Pourtant, hors de tout débat démocratique, et sans avoir procédé à un réel bilan des choix passés et
des options qui s’offrent aujourd’hui, nos gouvernants s’apprêtent à relancer un nouveau programme
électronucléaire. Sous prétexte d’urgence climatique, et sur la base d’arguments tronqués, simplistes,
voire lourdement erronés, des lobbyistes disposant d’importants relais médiatiques s’emploient à
organiser l’amnésie.
Rappelons que, pour stocker une fraction seulement des déchets les plus dangereux produits à ce jour
en France, déchets qui selon certains « tiendraient dans une piscine olympique », on s’apprête à
creuser 300 km de galeries sous un site de 29 km2, pour un coût provisoirement estimé entre 25 et 35
milliards d’euros, et ce sans certitude sur la durabilité de ce stockage aux échelles géologiques
requises, de l’ordre d’au moins 100 000 ans.
Rappelons que les conséquences d’accidents majeurs tels que Tchernobyl et Fukushima ne peuvent se
réduire à un petit nombre de morts « officiels ». Le fait qu’un bilan sanitaire et économique sérieux
du drame de Tchernobyl ne soit toujours pas établi devrait interpeller tout esprit scientifique.

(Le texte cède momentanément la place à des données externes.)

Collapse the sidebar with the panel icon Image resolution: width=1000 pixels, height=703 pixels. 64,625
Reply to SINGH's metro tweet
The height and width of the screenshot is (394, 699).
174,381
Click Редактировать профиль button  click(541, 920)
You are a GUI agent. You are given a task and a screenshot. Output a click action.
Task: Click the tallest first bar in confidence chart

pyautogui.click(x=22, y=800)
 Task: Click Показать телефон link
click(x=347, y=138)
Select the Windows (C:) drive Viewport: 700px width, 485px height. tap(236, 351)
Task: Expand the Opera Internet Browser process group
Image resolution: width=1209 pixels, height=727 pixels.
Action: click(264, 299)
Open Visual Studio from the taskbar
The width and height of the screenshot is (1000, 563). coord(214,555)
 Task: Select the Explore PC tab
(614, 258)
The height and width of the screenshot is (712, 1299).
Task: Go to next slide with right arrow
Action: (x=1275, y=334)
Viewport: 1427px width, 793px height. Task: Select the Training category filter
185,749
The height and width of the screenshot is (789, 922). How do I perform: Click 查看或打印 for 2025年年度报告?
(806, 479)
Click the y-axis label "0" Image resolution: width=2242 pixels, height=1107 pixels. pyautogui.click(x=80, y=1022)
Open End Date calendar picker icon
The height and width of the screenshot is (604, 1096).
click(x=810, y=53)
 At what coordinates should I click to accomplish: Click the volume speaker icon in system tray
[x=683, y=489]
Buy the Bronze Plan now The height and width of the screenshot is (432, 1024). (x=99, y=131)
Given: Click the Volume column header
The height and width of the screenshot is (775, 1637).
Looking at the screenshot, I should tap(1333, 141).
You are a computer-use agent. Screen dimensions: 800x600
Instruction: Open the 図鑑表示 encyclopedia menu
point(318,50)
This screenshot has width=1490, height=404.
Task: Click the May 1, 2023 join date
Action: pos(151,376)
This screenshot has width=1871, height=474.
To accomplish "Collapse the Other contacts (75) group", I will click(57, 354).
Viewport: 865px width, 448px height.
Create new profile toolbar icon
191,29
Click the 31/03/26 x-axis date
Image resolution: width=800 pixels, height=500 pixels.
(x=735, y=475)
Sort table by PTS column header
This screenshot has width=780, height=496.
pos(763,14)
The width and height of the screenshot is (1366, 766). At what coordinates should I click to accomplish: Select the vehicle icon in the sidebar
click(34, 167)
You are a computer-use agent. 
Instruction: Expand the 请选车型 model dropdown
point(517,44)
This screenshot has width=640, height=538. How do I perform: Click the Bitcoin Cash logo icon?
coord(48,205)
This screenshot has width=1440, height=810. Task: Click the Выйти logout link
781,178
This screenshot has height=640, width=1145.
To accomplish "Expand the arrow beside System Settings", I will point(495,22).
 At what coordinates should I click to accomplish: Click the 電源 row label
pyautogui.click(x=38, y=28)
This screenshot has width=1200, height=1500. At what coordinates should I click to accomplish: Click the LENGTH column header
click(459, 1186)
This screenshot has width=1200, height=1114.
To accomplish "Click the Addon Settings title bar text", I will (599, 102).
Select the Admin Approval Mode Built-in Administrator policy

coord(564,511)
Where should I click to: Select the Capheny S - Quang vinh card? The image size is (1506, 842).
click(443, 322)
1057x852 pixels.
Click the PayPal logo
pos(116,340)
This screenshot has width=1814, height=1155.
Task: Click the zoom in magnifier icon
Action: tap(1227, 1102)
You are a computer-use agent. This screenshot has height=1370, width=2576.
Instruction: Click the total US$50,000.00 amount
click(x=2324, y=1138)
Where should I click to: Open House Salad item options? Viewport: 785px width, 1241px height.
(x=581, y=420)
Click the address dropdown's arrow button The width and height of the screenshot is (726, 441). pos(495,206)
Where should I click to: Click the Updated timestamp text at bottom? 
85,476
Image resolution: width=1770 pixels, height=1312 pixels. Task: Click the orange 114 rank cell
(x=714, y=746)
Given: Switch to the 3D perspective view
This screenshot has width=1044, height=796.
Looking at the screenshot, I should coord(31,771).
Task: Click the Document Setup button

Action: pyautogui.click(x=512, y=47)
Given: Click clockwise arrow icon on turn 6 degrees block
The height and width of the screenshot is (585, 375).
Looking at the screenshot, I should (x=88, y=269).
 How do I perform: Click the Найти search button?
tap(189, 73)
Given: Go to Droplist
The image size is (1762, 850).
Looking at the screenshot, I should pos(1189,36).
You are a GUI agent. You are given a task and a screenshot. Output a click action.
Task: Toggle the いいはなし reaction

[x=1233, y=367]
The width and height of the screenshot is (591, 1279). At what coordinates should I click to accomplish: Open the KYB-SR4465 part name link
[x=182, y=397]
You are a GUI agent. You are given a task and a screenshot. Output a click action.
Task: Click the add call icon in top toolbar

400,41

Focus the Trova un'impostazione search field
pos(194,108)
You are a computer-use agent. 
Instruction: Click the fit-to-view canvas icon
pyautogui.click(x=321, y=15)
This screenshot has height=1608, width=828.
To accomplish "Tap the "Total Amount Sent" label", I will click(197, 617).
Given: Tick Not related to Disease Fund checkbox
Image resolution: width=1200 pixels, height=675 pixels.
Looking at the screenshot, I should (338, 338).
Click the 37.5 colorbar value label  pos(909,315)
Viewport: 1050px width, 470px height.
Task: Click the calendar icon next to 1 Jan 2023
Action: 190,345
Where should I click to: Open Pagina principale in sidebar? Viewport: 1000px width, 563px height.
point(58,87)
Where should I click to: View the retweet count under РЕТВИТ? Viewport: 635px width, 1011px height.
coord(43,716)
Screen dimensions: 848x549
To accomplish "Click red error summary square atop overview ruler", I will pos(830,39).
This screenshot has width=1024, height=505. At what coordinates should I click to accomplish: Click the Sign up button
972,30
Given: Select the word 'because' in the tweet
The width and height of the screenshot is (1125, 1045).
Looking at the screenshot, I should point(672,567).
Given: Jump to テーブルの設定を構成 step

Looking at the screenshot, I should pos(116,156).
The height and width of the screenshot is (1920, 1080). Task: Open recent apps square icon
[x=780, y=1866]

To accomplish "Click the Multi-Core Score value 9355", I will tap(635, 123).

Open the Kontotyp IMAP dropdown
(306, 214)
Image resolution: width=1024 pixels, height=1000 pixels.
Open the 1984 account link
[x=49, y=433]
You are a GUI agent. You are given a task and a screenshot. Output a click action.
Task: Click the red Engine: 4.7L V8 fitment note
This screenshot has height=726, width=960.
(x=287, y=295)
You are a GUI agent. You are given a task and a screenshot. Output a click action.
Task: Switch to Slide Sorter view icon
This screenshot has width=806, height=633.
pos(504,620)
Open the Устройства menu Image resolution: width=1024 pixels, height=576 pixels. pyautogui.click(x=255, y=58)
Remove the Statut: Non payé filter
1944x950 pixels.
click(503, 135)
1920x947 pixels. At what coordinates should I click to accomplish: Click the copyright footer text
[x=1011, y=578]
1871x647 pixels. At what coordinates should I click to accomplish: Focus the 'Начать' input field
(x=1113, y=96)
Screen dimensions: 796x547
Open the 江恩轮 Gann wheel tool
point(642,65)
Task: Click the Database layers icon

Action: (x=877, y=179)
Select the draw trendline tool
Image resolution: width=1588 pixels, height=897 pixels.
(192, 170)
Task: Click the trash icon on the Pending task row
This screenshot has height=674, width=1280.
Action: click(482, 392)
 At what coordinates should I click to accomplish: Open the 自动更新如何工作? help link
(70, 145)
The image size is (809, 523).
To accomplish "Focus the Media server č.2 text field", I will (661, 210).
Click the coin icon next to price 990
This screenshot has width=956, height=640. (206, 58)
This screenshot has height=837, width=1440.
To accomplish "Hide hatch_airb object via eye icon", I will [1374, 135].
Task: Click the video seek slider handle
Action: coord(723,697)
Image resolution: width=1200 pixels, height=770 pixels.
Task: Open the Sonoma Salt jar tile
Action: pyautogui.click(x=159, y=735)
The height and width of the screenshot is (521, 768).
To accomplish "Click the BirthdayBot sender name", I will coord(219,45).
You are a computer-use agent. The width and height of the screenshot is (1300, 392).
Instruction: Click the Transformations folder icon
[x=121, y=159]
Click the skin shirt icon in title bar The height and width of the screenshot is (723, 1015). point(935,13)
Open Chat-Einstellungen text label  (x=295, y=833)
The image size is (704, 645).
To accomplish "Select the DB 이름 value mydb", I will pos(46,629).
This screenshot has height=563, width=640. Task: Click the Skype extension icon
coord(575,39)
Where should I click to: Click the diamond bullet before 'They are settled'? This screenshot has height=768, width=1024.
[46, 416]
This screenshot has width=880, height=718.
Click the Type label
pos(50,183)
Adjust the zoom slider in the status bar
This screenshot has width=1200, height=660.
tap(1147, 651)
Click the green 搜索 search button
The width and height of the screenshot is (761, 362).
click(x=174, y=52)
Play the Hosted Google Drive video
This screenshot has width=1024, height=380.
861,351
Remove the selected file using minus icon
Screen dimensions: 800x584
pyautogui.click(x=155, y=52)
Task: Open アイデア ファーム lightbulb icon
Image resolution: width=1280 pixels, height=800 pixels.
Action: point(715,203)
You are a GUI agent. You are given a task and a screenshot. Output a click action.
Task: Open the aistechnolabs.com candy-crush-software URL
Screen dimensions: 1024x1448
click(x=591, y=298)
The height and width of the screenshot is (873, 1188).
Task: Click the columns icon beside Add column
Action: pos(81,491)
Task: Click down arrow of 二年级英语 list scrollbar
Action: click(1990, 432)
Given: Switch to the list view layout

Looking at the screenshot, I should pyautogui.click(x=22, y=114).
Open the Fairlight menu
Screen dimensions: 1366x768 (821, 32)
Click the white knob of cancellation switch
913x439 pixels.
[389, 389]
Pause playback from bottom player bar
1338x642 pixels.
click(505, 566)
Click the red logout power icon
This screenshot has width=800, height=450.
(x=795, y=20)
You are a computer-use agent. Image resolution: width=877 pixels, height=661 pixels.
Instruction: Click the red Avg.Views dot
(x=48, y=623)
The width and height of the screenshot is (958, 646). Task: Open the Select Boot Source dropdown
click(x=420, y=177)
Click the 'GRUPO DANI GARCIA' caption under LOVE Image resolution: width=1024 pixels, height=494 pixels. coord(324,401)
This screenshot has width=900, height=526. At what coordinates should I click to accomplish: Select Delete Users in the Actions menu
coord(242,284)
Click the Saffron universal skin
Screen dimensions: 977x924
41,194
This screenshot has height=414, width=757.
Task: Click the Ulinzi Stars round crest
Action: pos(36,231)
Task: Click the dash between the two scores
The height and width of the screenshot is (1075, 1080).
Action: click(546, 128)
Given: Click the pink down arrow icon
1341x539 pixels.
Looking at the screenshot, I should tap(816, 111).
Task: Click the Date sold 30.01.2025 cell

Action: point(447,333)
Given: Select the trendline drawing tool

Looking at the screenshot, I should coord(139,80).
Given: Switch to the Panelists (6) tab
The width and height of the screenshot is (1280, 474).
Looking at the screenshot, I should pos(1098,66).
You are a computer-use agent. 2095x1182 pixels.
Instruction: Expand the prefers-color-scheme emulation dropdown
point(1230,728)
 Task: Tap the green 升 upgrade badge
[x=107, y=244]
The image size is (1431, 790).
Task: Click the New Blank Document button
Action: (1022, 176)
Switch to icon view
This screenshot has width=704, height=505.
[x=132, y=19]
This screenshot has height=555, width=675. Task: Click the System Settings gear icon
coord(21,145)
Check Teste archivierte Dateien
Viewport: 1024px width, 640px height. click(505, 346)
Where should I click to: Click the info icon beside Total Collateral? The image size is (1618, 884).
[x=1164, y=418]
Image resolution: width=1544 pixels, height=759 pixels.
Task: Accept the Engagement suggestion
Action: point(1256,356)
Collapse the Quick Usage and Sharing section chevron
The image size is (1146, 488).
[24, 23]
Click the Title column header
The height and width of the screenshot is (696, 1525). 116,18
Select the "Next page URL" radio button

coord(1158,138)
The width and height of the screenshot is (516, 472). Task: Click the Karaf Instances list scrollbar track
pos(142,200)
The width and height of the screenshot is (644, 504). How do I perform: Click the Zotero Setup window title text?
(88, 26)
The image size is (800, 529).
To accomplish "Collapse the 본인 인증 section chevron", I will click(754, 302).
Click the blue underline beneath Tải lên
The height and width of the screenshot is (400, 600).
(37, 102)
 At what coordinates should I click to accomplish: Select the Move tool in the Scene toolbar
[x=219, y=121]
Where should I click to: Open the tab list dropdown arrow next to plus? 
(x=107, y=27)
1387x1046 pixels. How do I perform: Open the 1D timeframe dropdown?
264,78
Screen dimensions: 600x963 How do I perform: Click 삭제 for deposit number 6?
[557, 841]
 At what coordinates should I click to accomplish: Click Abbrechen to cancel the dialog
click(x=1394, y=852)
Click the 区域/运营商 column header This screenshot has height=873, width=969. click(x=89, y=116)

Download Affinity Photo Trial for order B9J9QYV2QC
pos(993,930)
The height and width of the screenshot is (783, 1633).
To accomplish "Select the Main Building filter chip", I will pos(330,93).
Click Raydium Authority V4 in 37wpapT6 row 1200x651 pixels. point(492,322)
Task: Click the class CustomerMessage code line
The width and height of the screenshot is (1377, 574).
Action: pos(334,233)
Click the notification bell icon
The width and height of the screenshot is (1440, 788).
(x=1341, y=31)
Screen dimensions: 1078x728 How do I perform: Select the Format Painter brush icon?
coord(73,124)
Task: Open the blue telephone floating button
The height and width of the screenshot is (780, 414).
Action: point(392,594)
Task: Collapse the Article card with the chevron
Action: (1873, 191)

Un
large éventail de morbidités affecte les habitants des territoires contaminés : conditions de vie
dégradées, paupérisation et stigmatisation seront leur lot pour des siècles.
Deux faits majeurs de notre actualité devraient plus que jamais nous alerter : le dérèglement
climatique qui s’accélère, et la guerre en Ukraine. La raréfaction de l’eau douce et la réduction du
débit des fleuves liés à une sécheresse bientôt chronique en France, tout autant que les risques de
submersion des zones côtières dûs à l’élévation du niveau des océans et à la multiplication
d’évènements climatiques extrêmes vont rendre très problématique l’exploitation des installations
nucléaires. Miser sur de nouveaux réacteurs dont le premier serait au mieux mis en service en 2037
ne permettra en rien de réduire dès aujourd’hui et drastiquement nos émissions de gaz à effet de serre,
comme l’urgence climatique l’exige. Par ailleurs, au-delà des horreurs de la guerre, la vulnérabilité de
la centrale de Zaporijia menace l’Europe entière. Dans un tel contexte d’instabilité géopolitique,
comment allons nous garantir la paix éternelle requise par le nucléaire ?
Dans l’immédiat, l’effort industriel et financier que représenterait ce nouveau programme détournerait
pour longtemps les moyens nécessaires pour affronter les défis conjugués de la crise climatique, de
l’effondrement du vivant, des pollutions généralisées et de l’épuisement des ressources. Le système
électronucléaire est au contraire indissociable d’un modèle économique basé sur le productivisme et
le gaspillage, qui doit prioritairement être revu.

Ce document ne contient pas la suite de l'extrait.